Mas o vazio nunca desapareceu. Ele apenas mudou de lugar. Em vez de estar fora, passou a habitar zonas silenciosas da minha existência, aquelas que não encontravam linguagem, reconhecimento ou utilidade no ser e no não-ser. Eu me tornava cada vez mais competente em sustentar uma identidade e cada vez menos capaz de escutar o que não cabia nela. O desencontro ontológico não gritava; ele se acumulava como uma erosão em um sítio íngreme.
Houve um momento, lento e sem epifania, em que compreendi que não se tratava de escolher entre o eu e o nós, mas de recusar um tipo específico de nós: aquele que só existe à custa do abandono epistemológico. Um nós que exige a suspensão da imaginação individual, que transforma pensamento em lealdade e identidade em trincheira ideológica que promete, mas não entrega.

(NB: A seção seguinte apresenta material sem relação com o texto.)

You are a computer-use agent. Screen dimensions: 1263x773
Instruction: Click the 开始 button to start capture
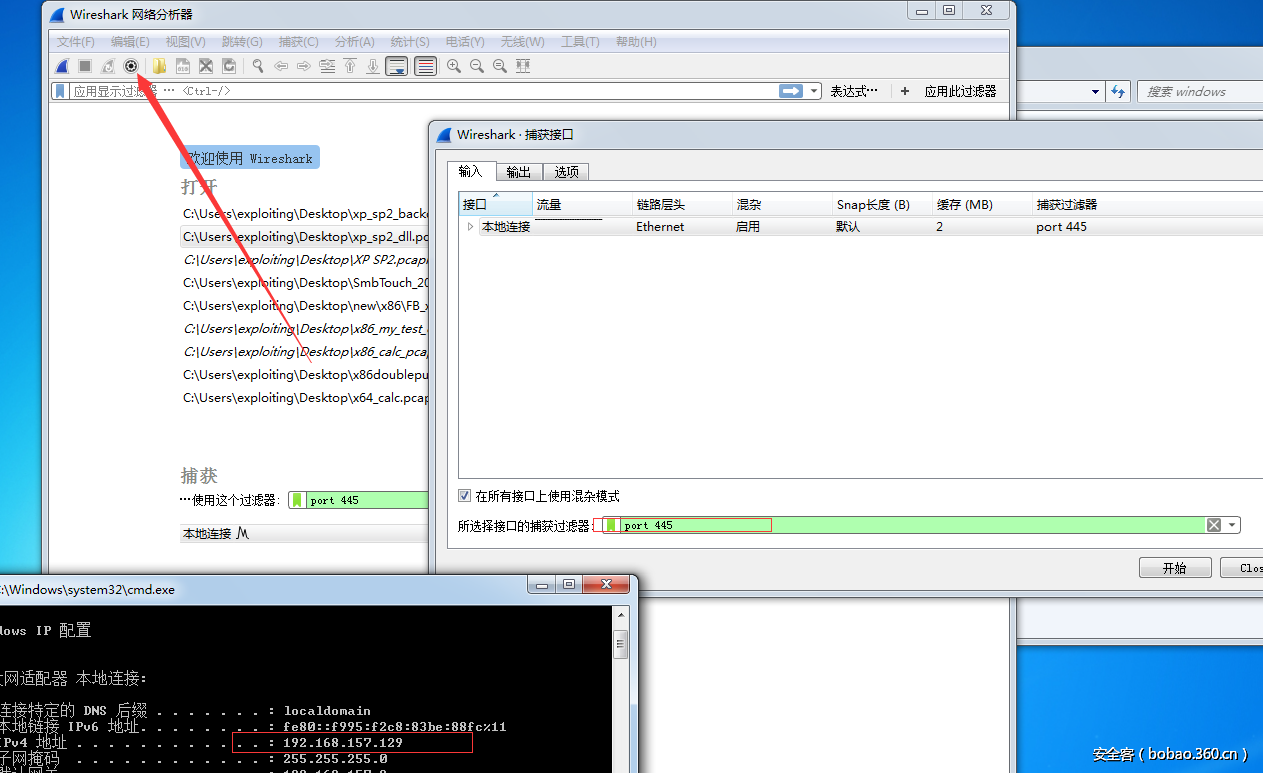coord(1175,567)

Percebi também que recuperar a capacidade de conhecer a partir de mim não significava rejeitar o mundo, mas reaprender a habitá-lo, porque o mundo cobrava resiliência o tempo todo. Reivindicar a experiência como fonte de sentido é um gesto pequeno, quase imperceptível, mas com algo de subversivo. Passei a aceitar um ser pequeno e, ao mesmo tempo, excessivo. Um ser que não cabe inteiro em nenhuma imagem coletiva. Toda tentativa de fechamento do que se é produz mais fragmentação, porque o ser, em si, é excessivo na própria pequenez. Não a de Pequim, nem a do cachorro pequinês, mas a pequenez ontológica.

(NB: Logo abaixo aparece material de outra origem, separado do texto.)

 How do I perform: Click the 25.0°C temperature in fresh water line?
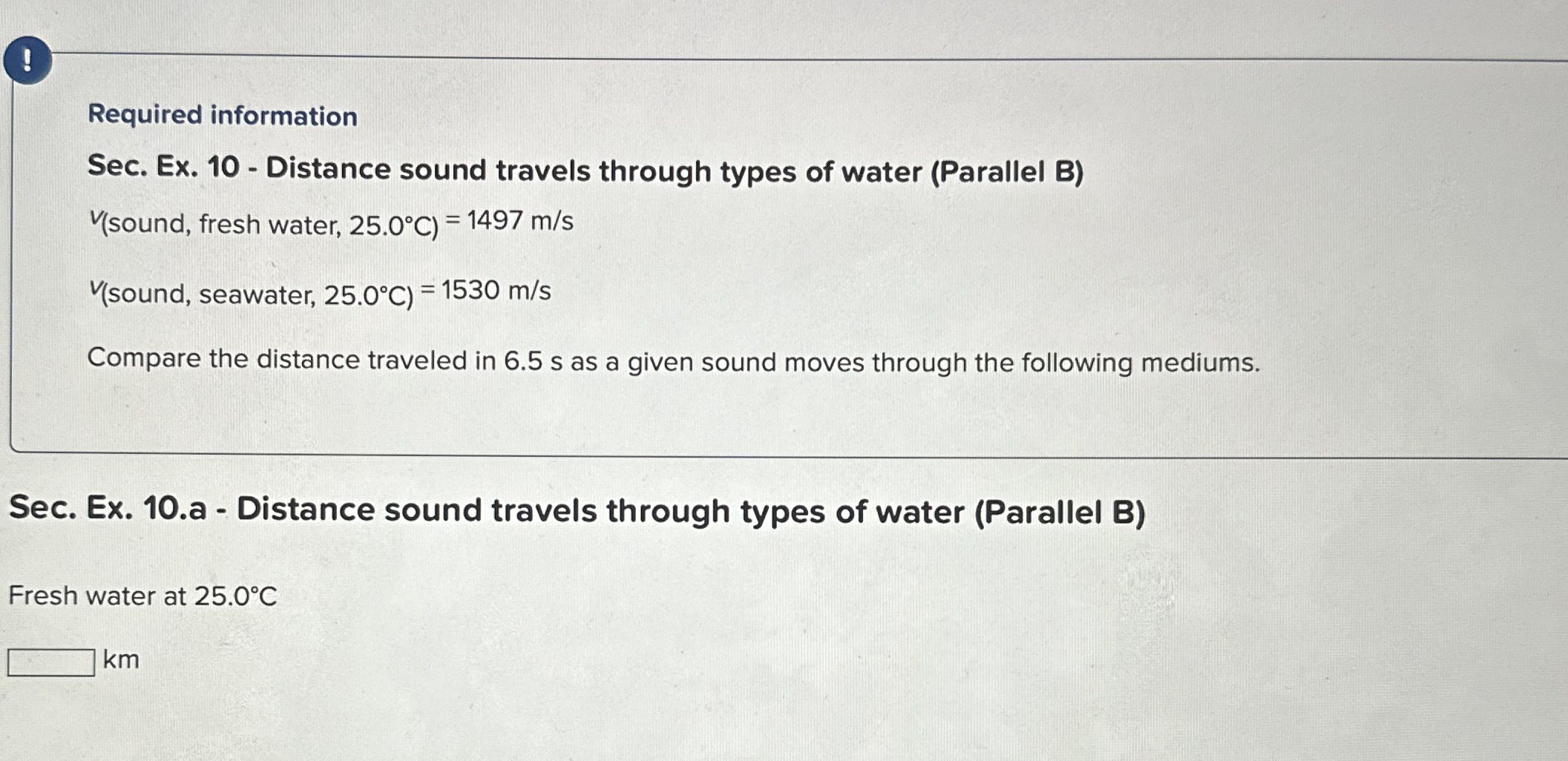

Hoje, quando penso em pertencimento, já não imagino fusão, mas vizinhança. Talvez porque minha vizinha me odeie, e eu juro que não fiz nada para isso acontecer. Estar junto sem desaparecer sempre foi um sonho. Compartilhar sem diluir também foi um ideal. Reconhecer sem capturar já soa abstrato demais. Isso não resolve definitivamente o abandono epistemológico nem o desencontro ontológico. Talvez nada resolva. Mas cria frestas de esperança, possibilidades de pertencimento e espaços onde o ser que sou pode respirar sem pedir permissão às praxes. A praxe é sempre habitual, já dizia minha vó.
Falo isso comigo mesmo porque falar consigo ainda é uma forma de resistência íntima. Um esforço de reunir o que foi separado, de dar linguagem ao que ficou à margem, de lembrar que existir não é apenas ocupar um lugar no mundo, mas poder dizer, mesmo com hesitação: isto é o que vejo, isto é o que sou, por enquanto. Por enquanto.
Hoje entendo que resistir ao abandono epistemológico é um ato de cuidado consigo. Enfrentar o desencontro ontológico é aceitar que o ser não cabe inteiro em nenhuma imagem ou ideia pronta, ou mesmo num lugar que não seja um não-lugar. Entre o desejo de pertencer e a necessidade de existir, sigo tentando construir um lugar onde seja possível, enfim, habitar o que sou, porque nem eu mesmo sei exatamente o que sou. Ainda não sei que sou... Mas também tenho dúvidas se saberei.